==== Source document

DeNae Friedheim of Lansing shows off the unique design inside of a
Chioggia beet. She switched the focus of her career from aiming to be a
doctor in public health to now being a farmer and teaching horticulture
at Michigan State University.
No longer a safety engineer in the insurance industry after a 2009 layoff, Joannee DeBruhl asked herself, "Now what?"
She volunteered at a community garden, helped harvest 2,100 pounds of produce and had "the best summer of my life."
Now the 51-year-old is a full-time farmer at a certified organic farm in Brighton, which she co-owns with 24-year-old Shannon Rau and Rau's father, Tom Rau. The two women tend to 48 crops - from corn and cilantro to red mung beans and radishes - while providing fresh produce to 100 farm members and area markets.
"It was not on my list of things I wanted to do when I grew up," said DeBruhl of Brighton. "But I actually found my passion. I feel very fortunate."
She's not alone. More and more women are finding their passion in farming.
Michigan saw a 17.6% increase from 2002 to 2007 in the number of female farmers, according to the 2007 U.S. Department of Agriculture five-year census. There were 26,539 female farmers in Michigan in 2007, and that number is expected to skyrocket in the new census, scheduled for February release, reflecting greater participation by women in small-scale and organic farming.
The compulsion to cultivate dovetails with several trends, experts say. Among them: the explosion of farmers markets and Grow Local campaigns. There's also a stronger emphasis on eating healthy and organic, and a bigger awareness of vegan, vegetarian and gluten-free diets. More women are going into business for themselves. And post-layoff or early retirement, some are looking to build an "encore" career that features components of community service.

========

[Activities]
(a) According to the article on women taking up farming, how many female farmers were there in Michigan in 2007?
(b) Rewrite the article on women taking up farming, starting at "She volunteered at" and ending at "passion in farming.", with "passion" changed to "calling" everywhere.
None of the lines after this sentence are needed.

==== Provided data

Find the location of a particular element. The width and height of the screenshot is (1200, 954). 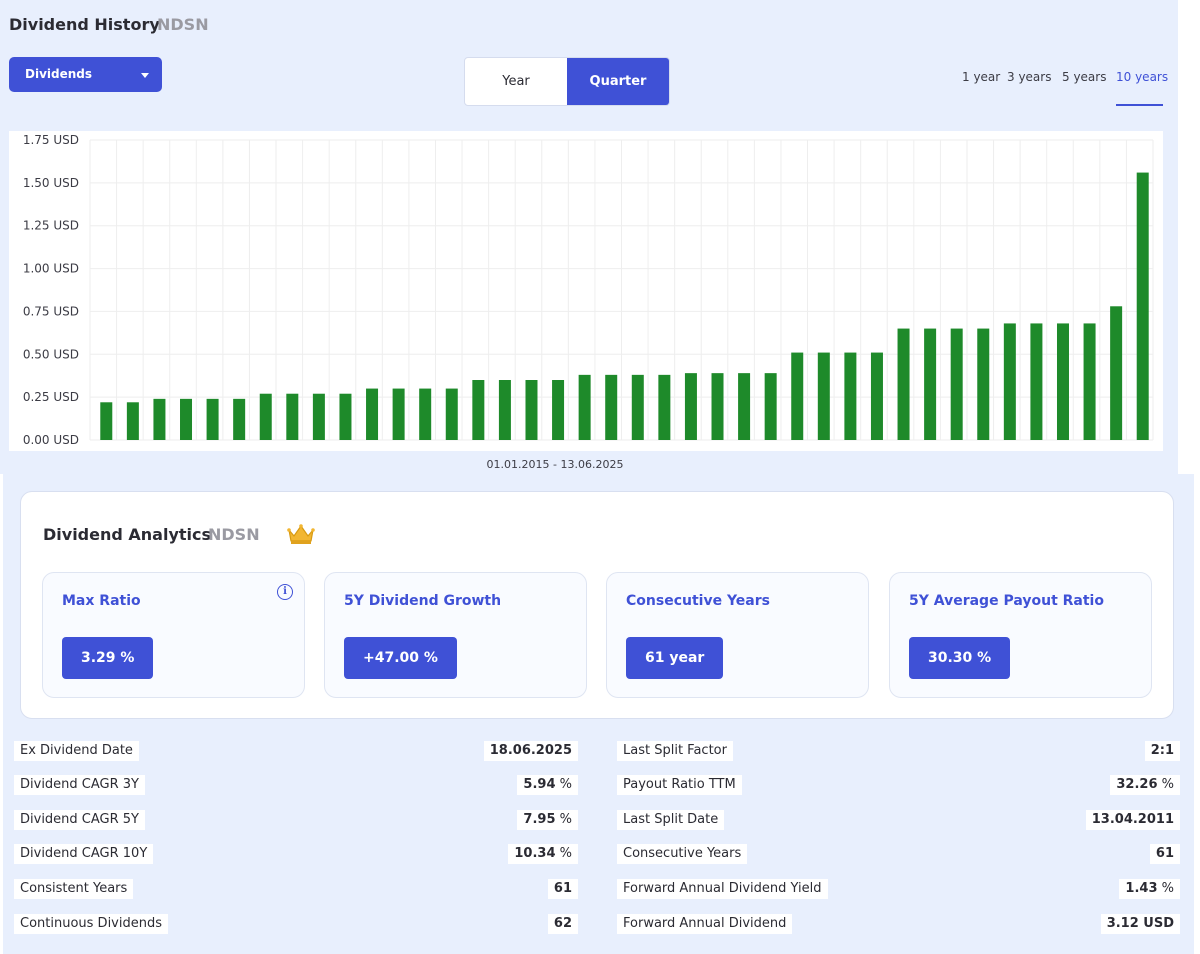

metric-label: 5Y Average Payout Ratio is located at coordinates (1006, 601).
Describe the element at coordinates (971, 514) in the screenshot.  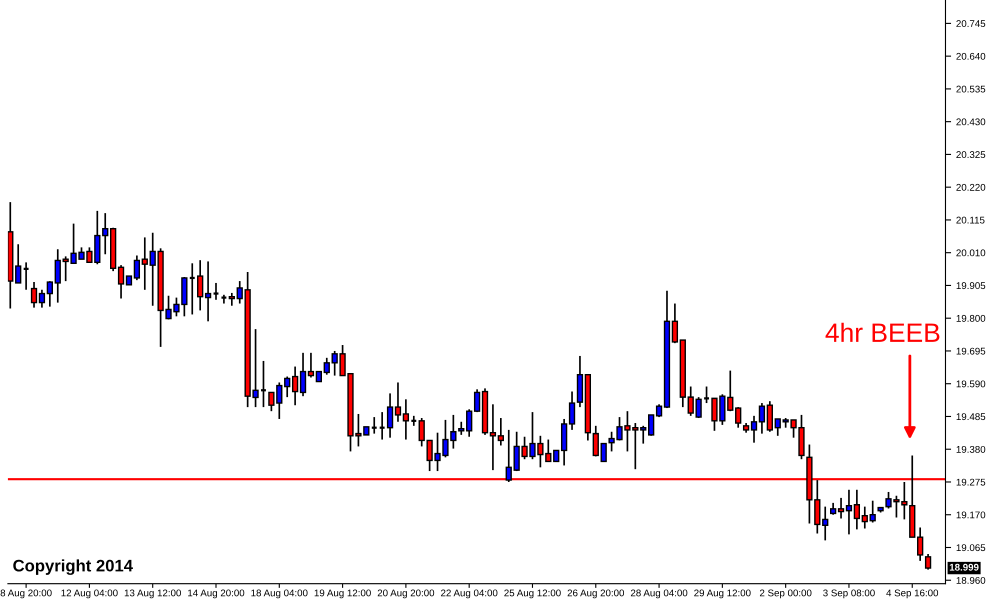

========

[List of solutions]
(a) 26,539

(b)
She volunteered at a community garden, helped harvest 2,100 pounds of produce and had "the best summer of my life."
Now the 51-year-old is a full-time farmer at a certified organic farm in Brighton, which she co-owns with 24-year-old Shannon Rau and Rau's father, Tom Rau. The two women tend to 48 crops - from corn and cilantro to red mung beans and radishes - while providing fresh produce to 100 farm members and area markets.
"It was not on my list of things I wanted to do when I grew up," said DeBruhl of Brighton. "But I actually found my calling. I feel very fortunate."
She's not alone. More and more women are finding their calling in farming.